Excerpts from a dataset:
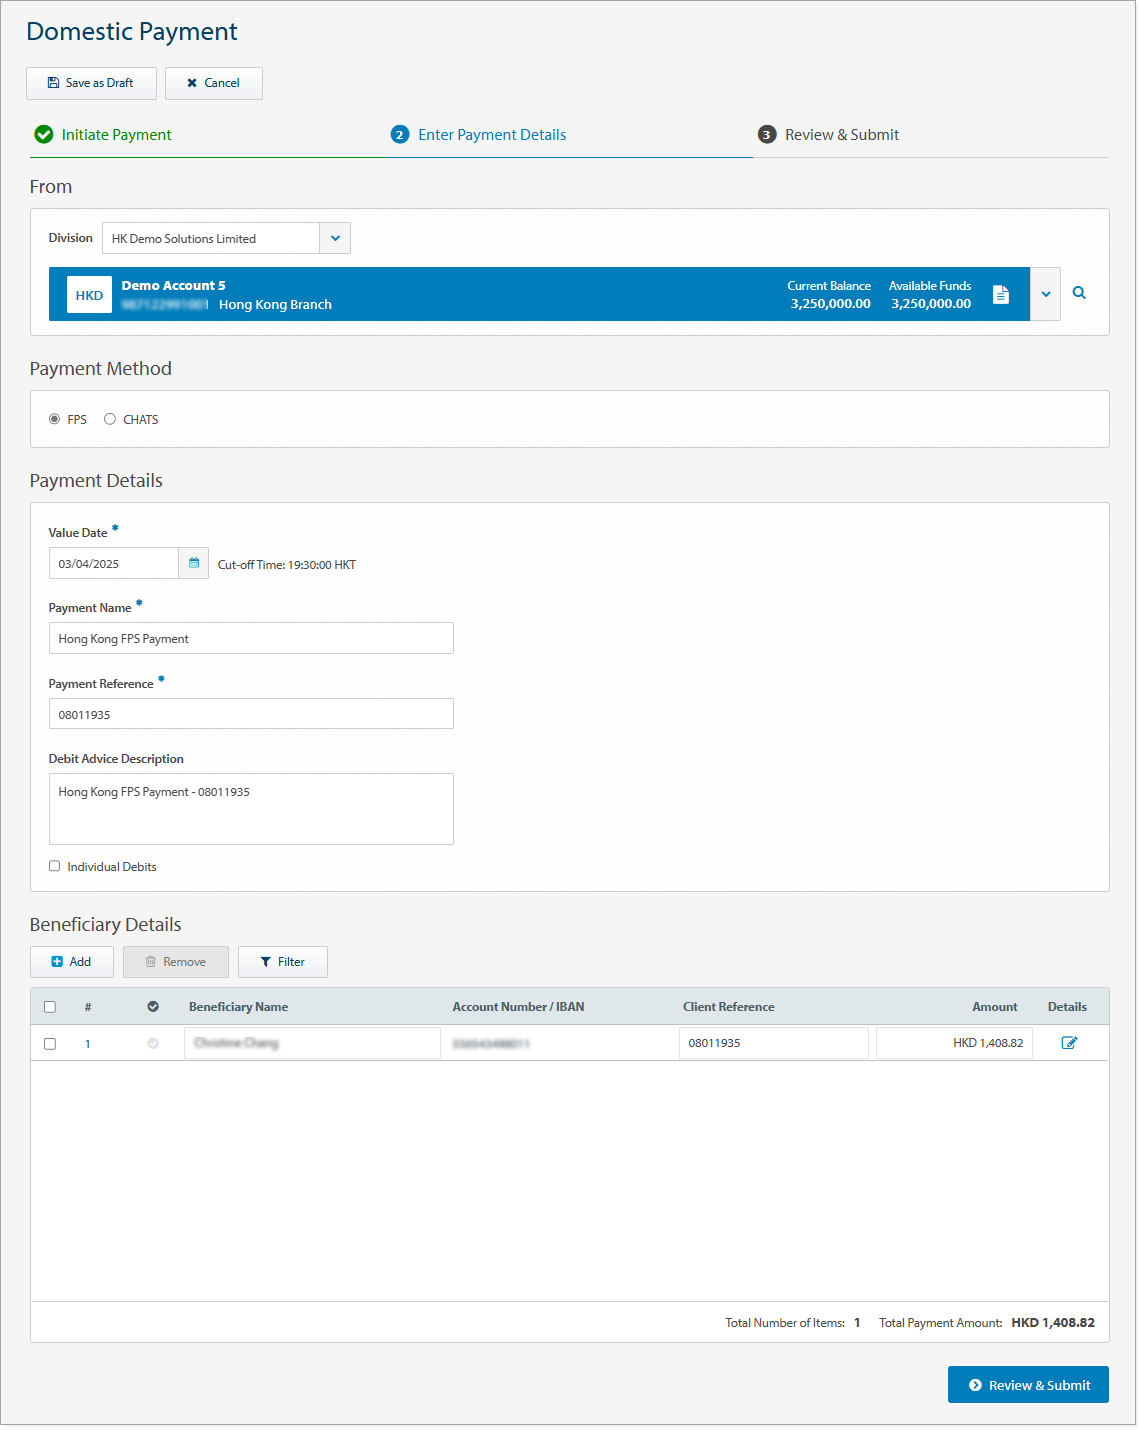Open the Value Date calendar picker
This screenshot has height=1431, width=1142.
pyautogui.click(x=194, y=563)
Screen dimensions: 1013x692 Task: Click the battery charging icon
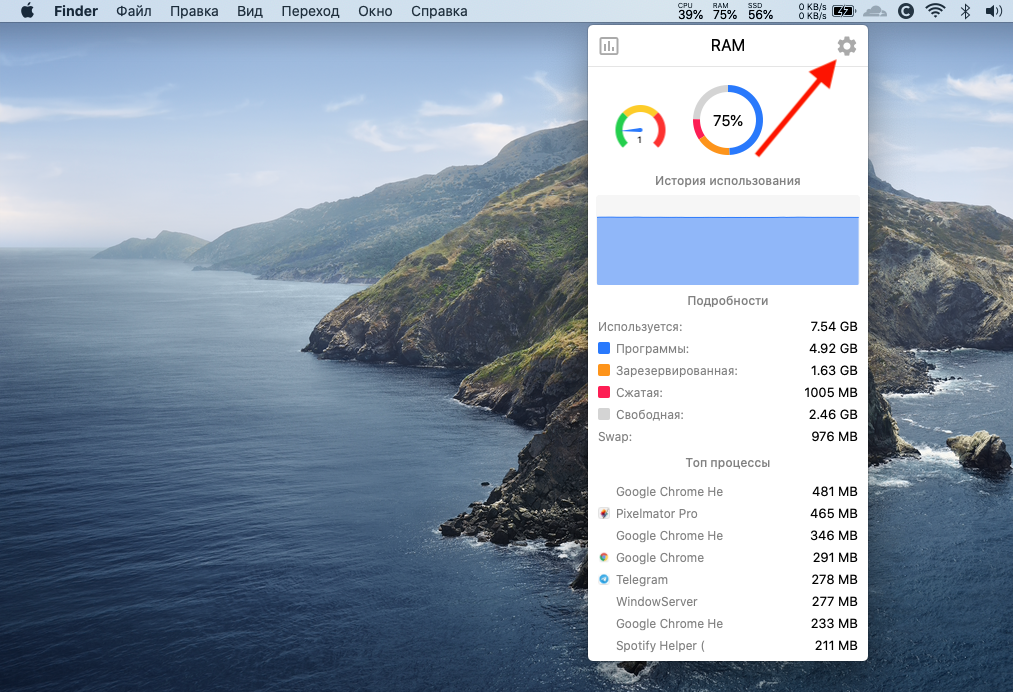pyautogui.click(x=843, y=12)
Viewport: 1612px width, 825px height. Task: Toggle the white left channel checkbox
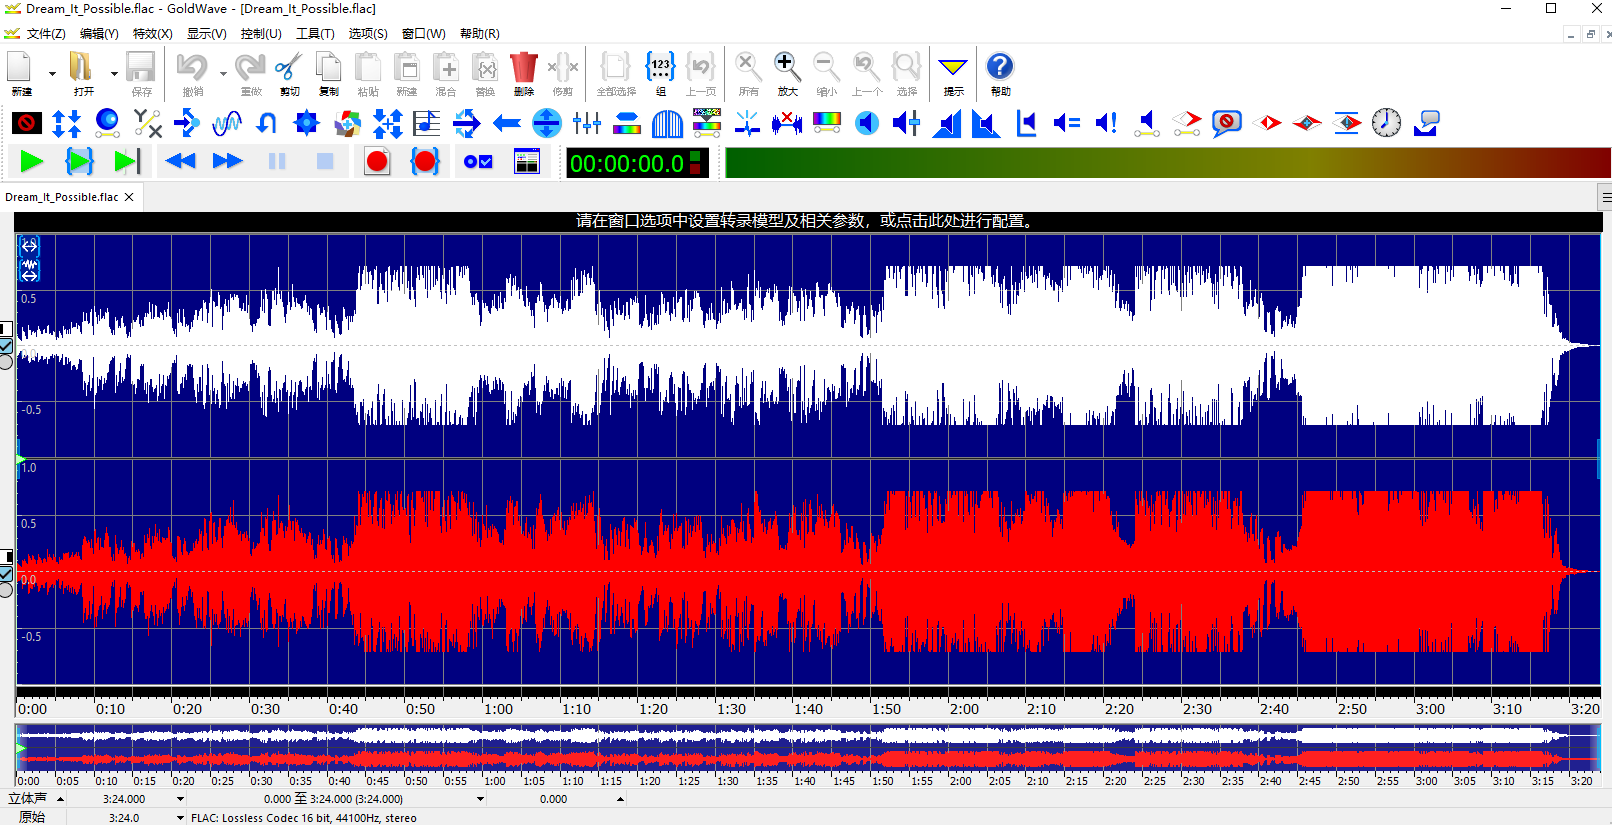(x=6, y=346)
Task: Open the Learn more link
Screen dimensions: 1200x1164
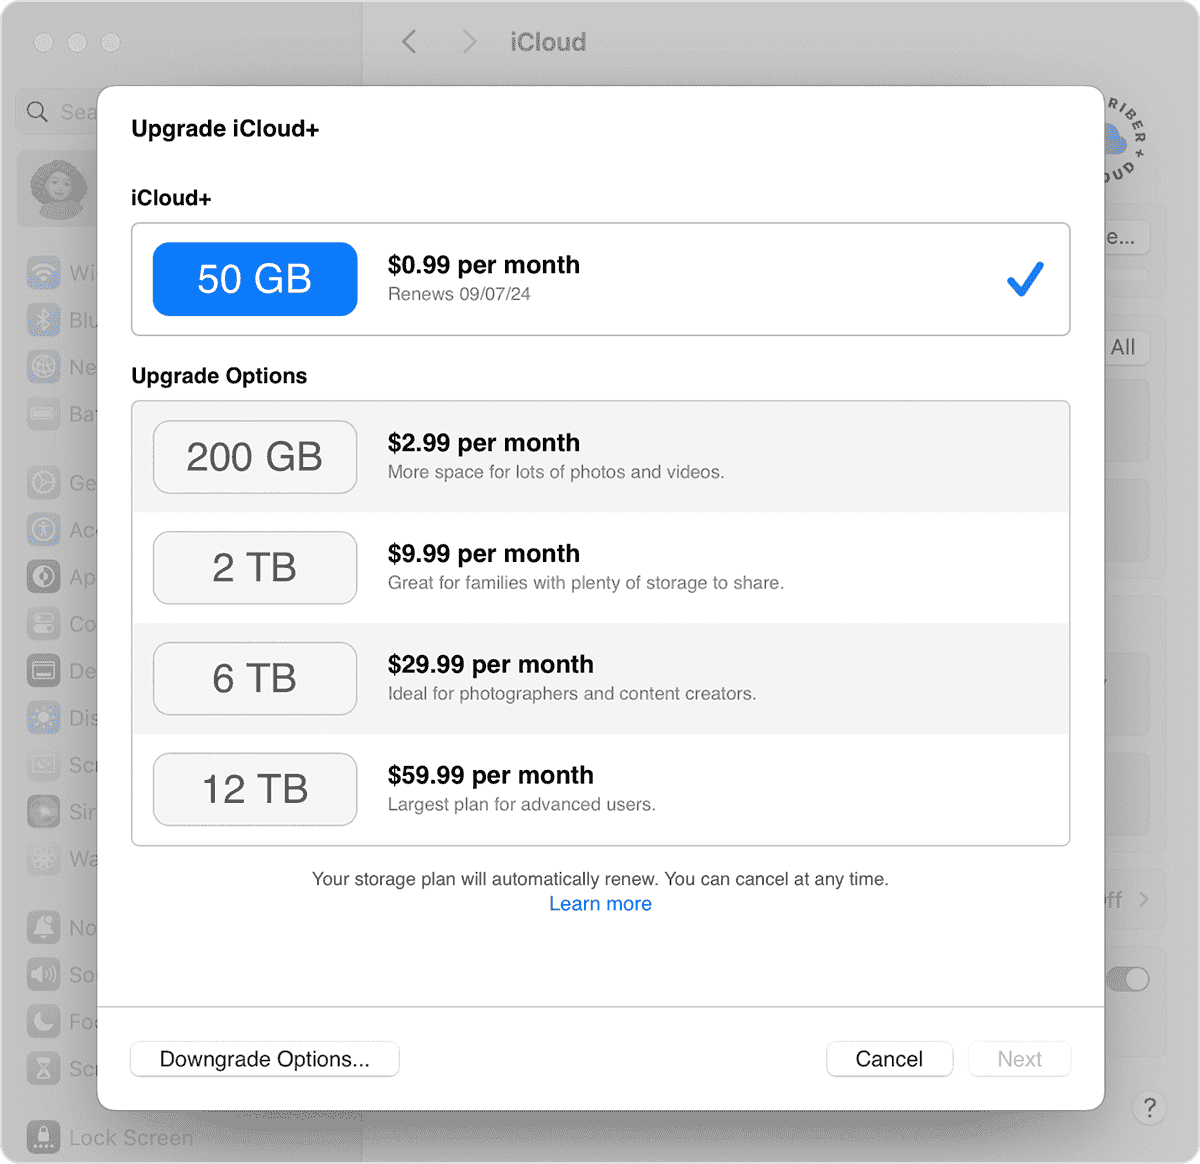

*Exercise goal*
An exact copy of the lines from the one with "Viewport: 1612px width, 825px" through the end of the records: produce that and nothing more, leaving out the pictures.

*Solution below*
Viewport: 1612px width, 825px height. Task: Toggle the white left channel checkbox
(x=6, y=346)
Task: Open the Learn more link
Screen dimensions: 1200x1164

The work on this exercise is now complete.